XVIII

He had not been gone long enough for me to get back into the house- Fonteette's—when I espied coming to me, in piteous haste from her home around the corner, the young daughter of another neighbor. Her hair was about her eyes and as she saw the physician had gone, she wrung her hands and burst into violent weeping. I ran to her outside the gate, pointing backward at Mrs. Fontenette's room, with entreating signs for quiet as she called—"Oh, where is he gone? Which way did he go?"

"I can't tell you, my dear girl!" I murmured. "I don't know! What is the trouble?"

"My father!" she hoarsely whispered.

"My father's dying! dying in a raging delirium, and we can't hold him in bed! O, come and help us!" She threw her hands above her head in wild despair, and gnawed her fingers and lips and shook and writhed as she gulped down her sobs, and laid hold of me and begged as though I had refused.

I found her words true. It took four men to keep him down. I did not have to stay to the end, and when I reached Fontenette's side again, was glad to find I had been away but little over an hour.

I sent the old black woman home and to bed, and may have sat an hour more, when she came back to tell us, that one of the children was very wakeful and feverish. Senda went to see into the matter for us, and the old woman took her place in the little parlor. Mrs. Smith was with Mrs. Fontenette.

Fontenette slept. Loath to see him open his eyes, I kept very still, while nearly another hour dragged by, listening hard for Senda's return, but hearing only, once or twice, through the narrow stairway and closets between the two bedrooms, a faint stir that showed Mrs. Fontenette was awake and being waited on.

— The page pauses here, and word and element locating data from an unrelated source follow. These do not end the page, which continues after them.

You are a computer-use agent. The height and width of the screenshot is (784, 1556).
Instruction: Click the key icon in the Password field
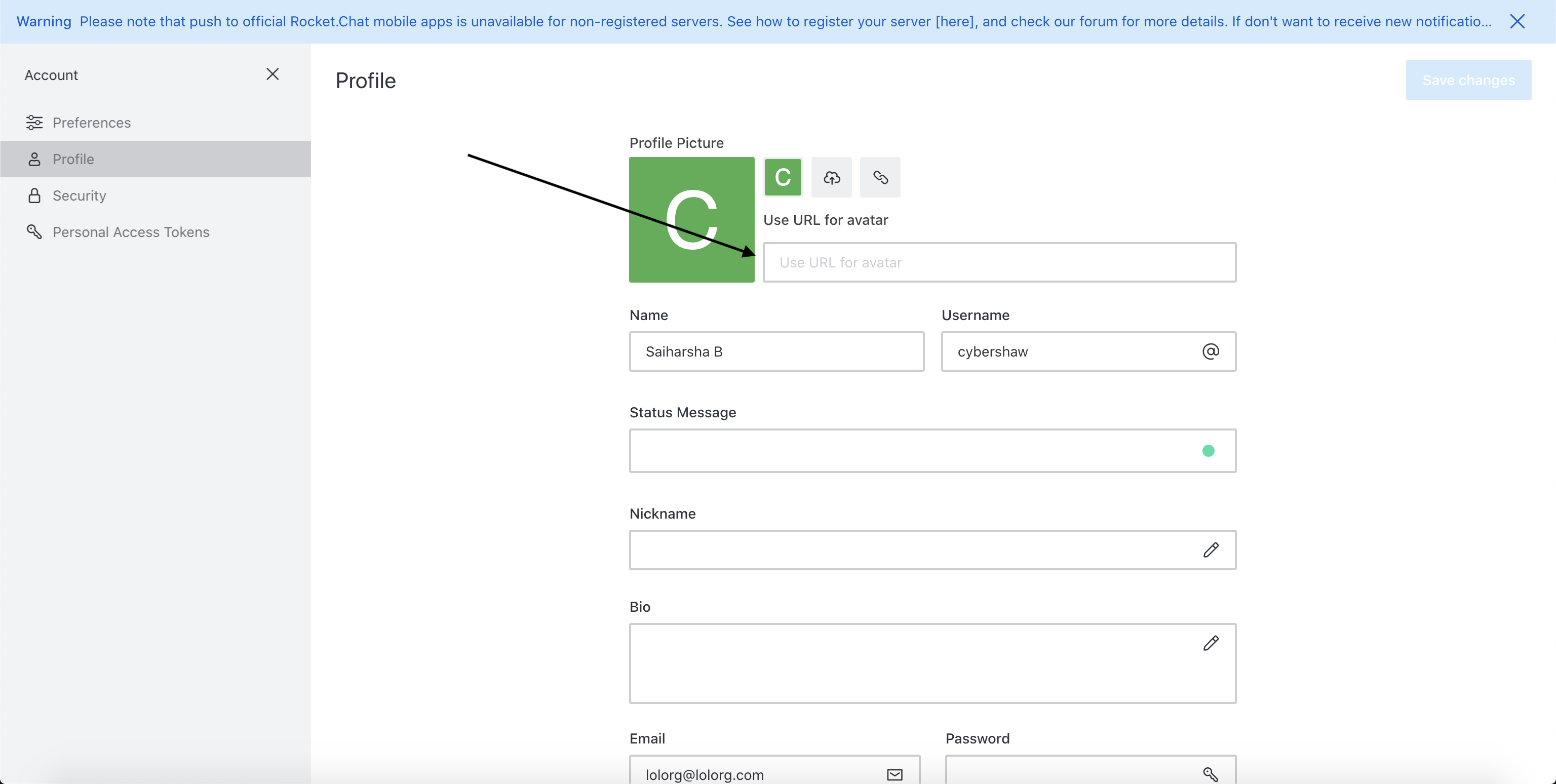[x=1210, y=774]
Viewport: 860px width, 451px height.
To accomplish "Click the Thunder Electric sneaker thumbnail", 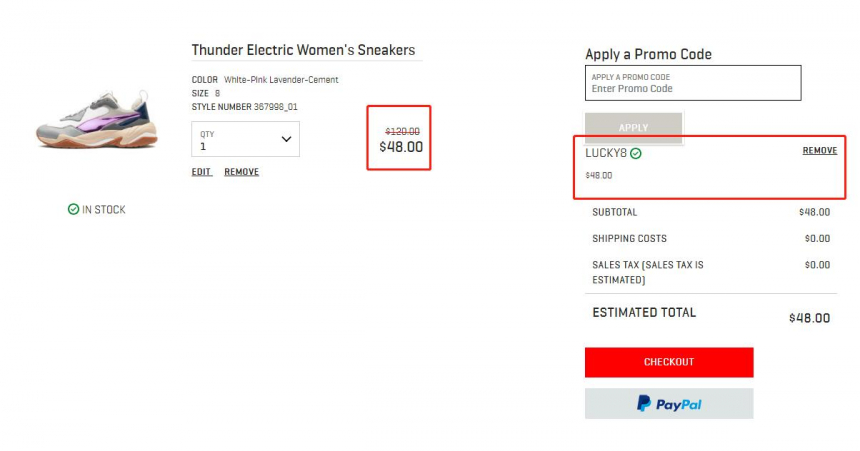I will point(97,120).
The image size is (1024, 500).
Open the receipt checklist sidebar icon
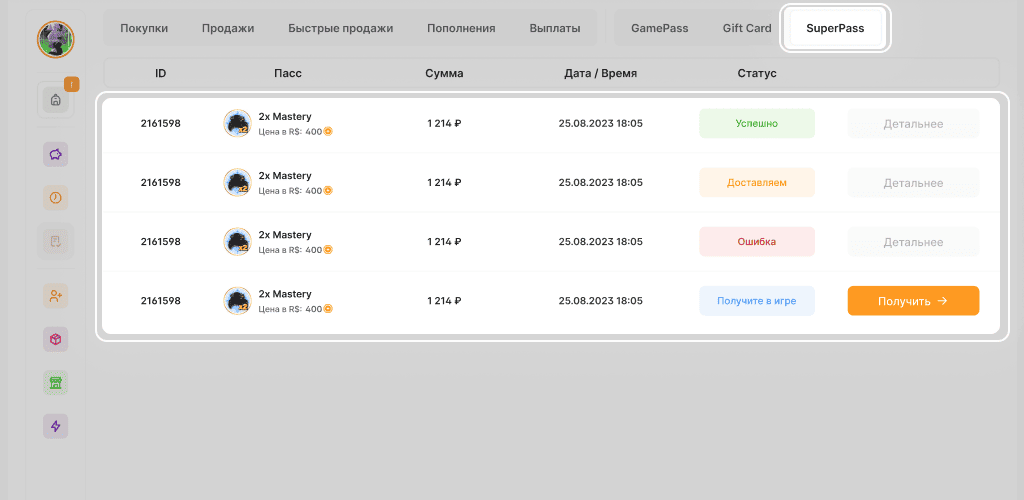[x=56, y=241]
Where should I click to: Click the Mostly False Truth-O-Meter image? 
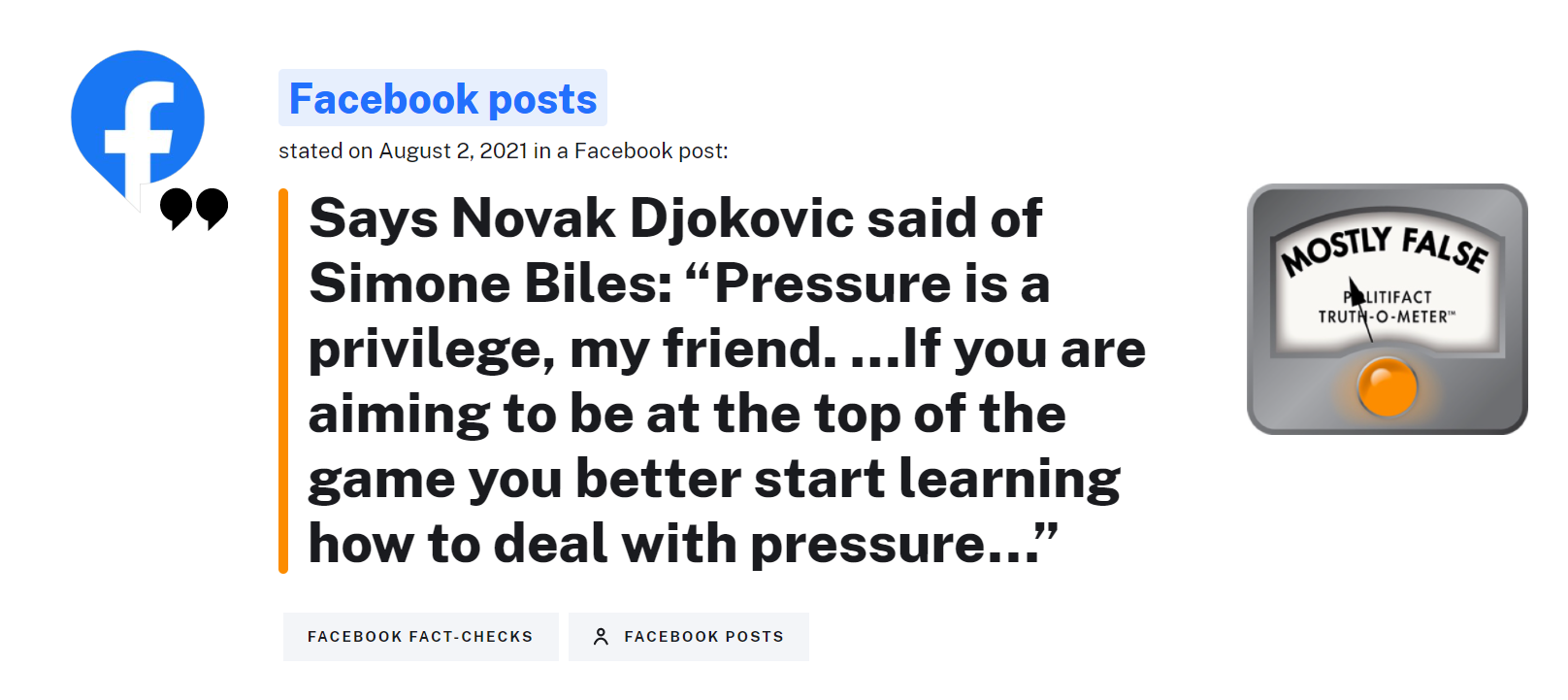click(1387, 309)
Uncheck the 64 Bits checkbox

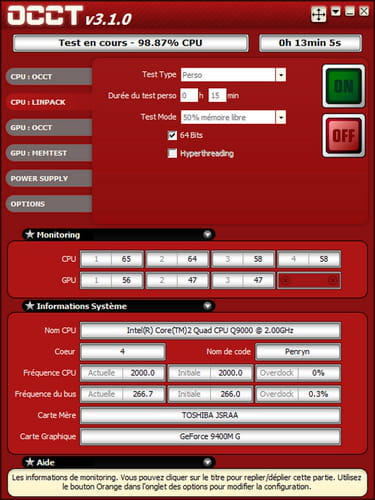point(172,135)
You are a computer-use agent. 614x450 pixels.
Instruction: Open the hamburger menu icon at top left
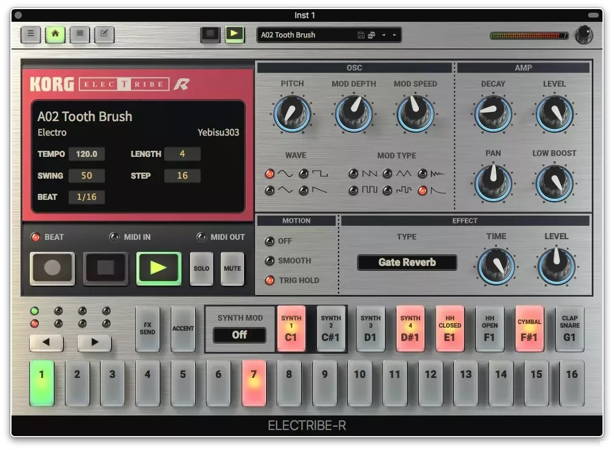pyautogui.click(x=31, y=34)
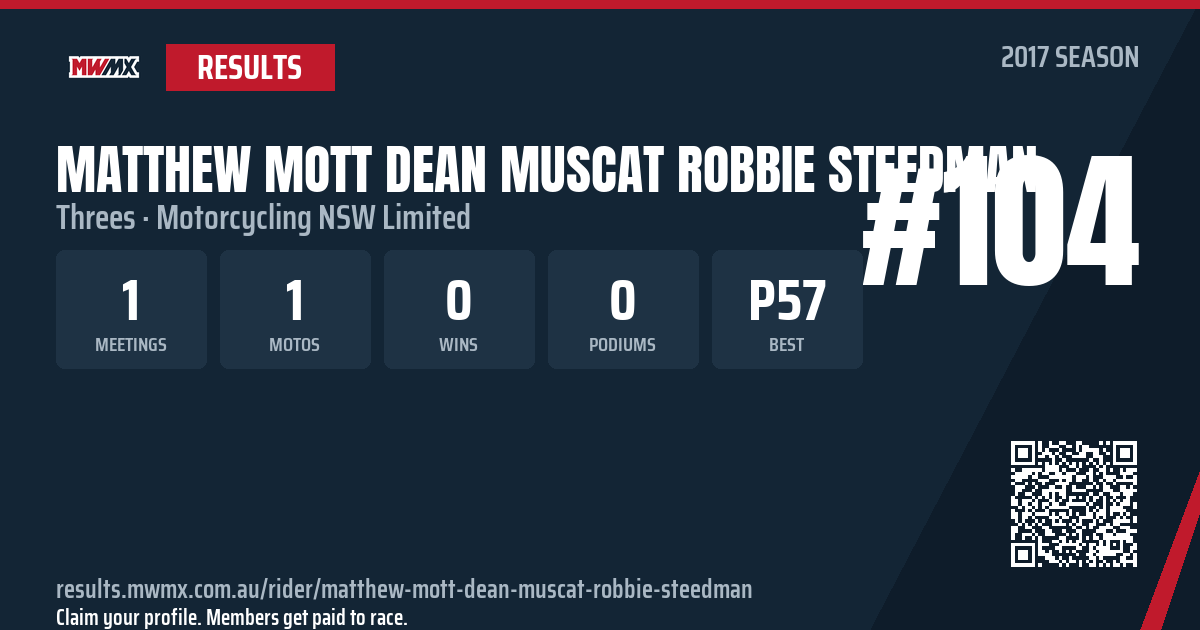Click the PODIUMS label text
The width and height of the screenshot is (1200, 630).
(x=623, y=345)
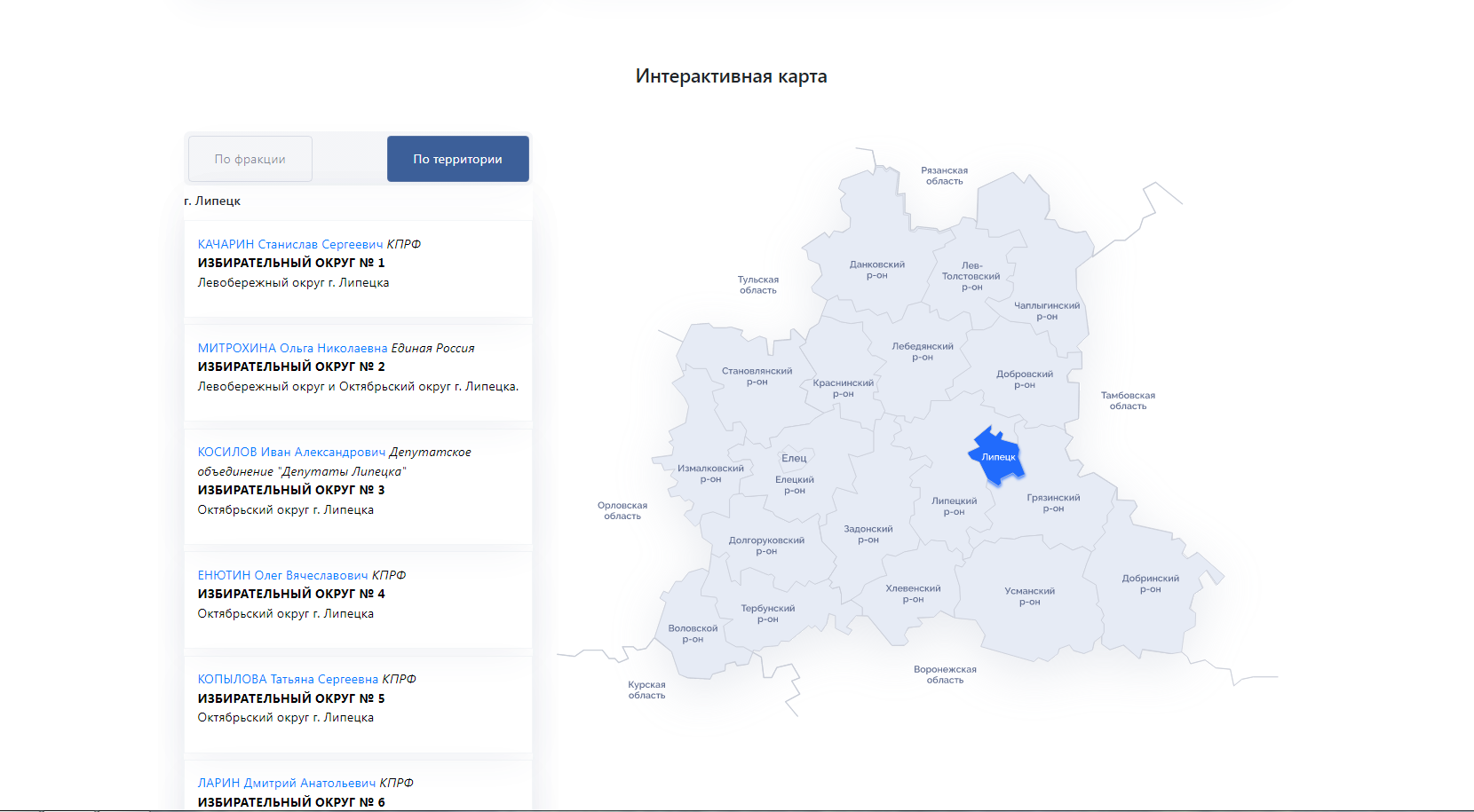Open КОПЫЛОВА Татьяна Сергеевна profile link
The height and width of the screenshot is (812, 1474).
click(x=288, y=679)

I was grateful for the rarity of outdoor sounds; a few tree-frogs piped, two or three solitary wayfarers passed in the street; twice or more the sergeant of the night-watch trilled his whistle in a street or two behind us, and twice or more in front; and once, and once again, came the distant bellow of steamboats passing each other—not the famous boats whose whistle you would know one from another, for they were laid up. I doubt if I have forgotten any sound that I noticed that night. I remember the drowsy rumble of the midnight horse-car and tinkle of its mule's bell, first in Prytania street and then in Magazine. It was just after these that at last a black hand beckoned me to the door, and under her breath the old nurse told me she was just back from our house, where her mistress had sent her, and that—"De-eh—de-eh"—

"The Baroness?"

"Yass, sih, de—de outlayndish la-ady—"

Senda had sent word that the child had only an indigestion—a thing serious enough in such a case—and though still slightly feverish was now asleep, but restless.

"Sih? Yass, sir—awnressless—dass 'zac'ly what I say!"

Wherefore Senda would either remain in the nursery or return to us, as we should elect.

"O no, sih, she no need to come back right now, anyhow; yass, sih, dass what de Mis' say, too."

"Then you'll stay here," I whispered.

"Yass, sih, ef de Lawd wil'—I mean ef you wants me, sih—yass, sih, thaynk you, sih. I loves to tend on Mis' Fontenette, she got sich a bu'ful fa aith, same like she say I got. Yass, sih, I dess loves to set an' watch her—wid dat sweet samtimonious fa-ace."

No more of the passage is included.